The gable escapement, shown in Fig. 166, allows the use of a heavier pendulum, at the same time the anchor embraces within its jaws a greater number of the escape-wheel teeth; an arrangement after this manner leads to the conclusion that with these long levers of the anchor the friction will be considerably increased and the recoil faces will, as a consequence, be quickly worn away. Without doubt, this was invented to permit of opening and closing the contact points of the anchor more easily. Under the name of the English recoil anchor there came into use an escapement with a reduced gable, which embraced fewer teeth between the pallets or inclines; we give a representation of this in Fig. 167. This system seems to have been moderately successful. The anchor recoil escapement in use in Germany to-day is demonstrated in Fig. 168; this arrangement is also found in the American clocks. As we see, the anchor is composed of a single piece of curved steel bent to the desired curves. Clocks provided with this escapement keep reasonably good time; the resistance of the recoils compensate in a measure for the want of isochronism in the oscillations of the pendulum. Ordinary clocks require considerably more power to drive them than finer clocks and, as a consequence, their ticking is very noisy. Several means have been employed to dampen this noise, one of which we show in Fig. 169.

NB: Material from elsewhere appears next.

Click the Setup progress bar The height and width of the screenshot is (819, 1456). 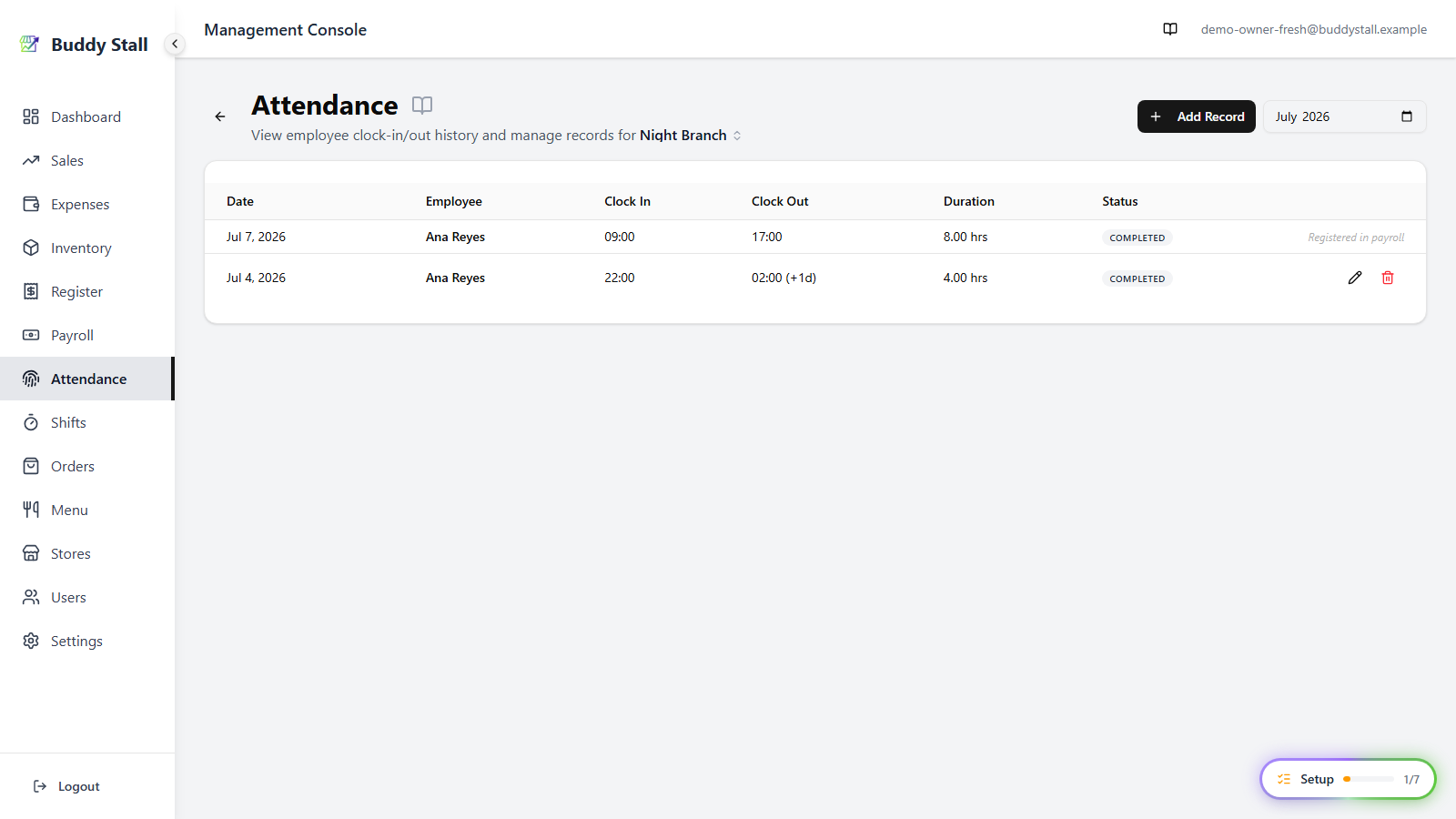coord(1369,779)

Here the anchor is composed of two pieces, A B, screwed upon a plate H pivoting at V. In their arrangement the two pieces represent, as to distance and curvature, the counterpart of Fig. 168. At the moment of impact their extreme ends recoil or spring back from the shock of the escape teeth, but the resiliency of the metal is calculated to be strong enough to return them immediately to the contact studs e e.

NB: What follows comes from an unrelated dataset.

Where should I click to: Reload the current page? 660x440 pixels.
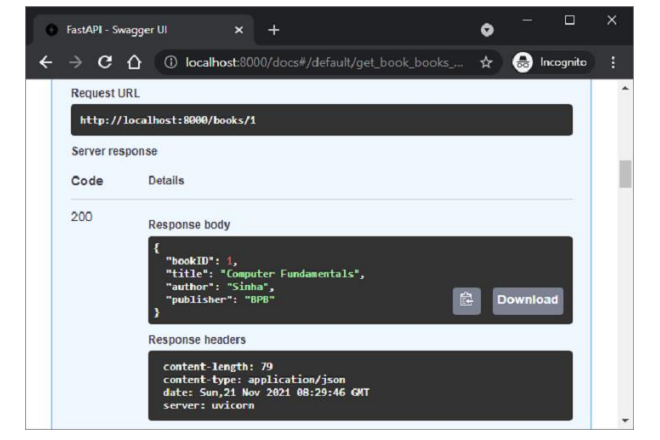[104, 62]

As a termination to this chapter, we shall mention the use made at the present day of the recoil lever escapement in repeating watches. We give a diagram of this construction in Fig. 170. The lever here is intended to restrain and regulate the motion of the small striking work. It is pivoted at V and is capable of a very rapid oscillatory motion, the arc of which may, however, be fixed by the stud or stop D, which limits the swing of the fly C. This fly is of one piece with the lever and, together with the stud D, determines the angular motion of the lever. If the angle be large that means the path of the fly be long, then the striking train will move slowly; but if the teeth of the escape wheel R can just pass by without causing the lever to describe a supplementary or extended arc, the striking work will run off rapidly.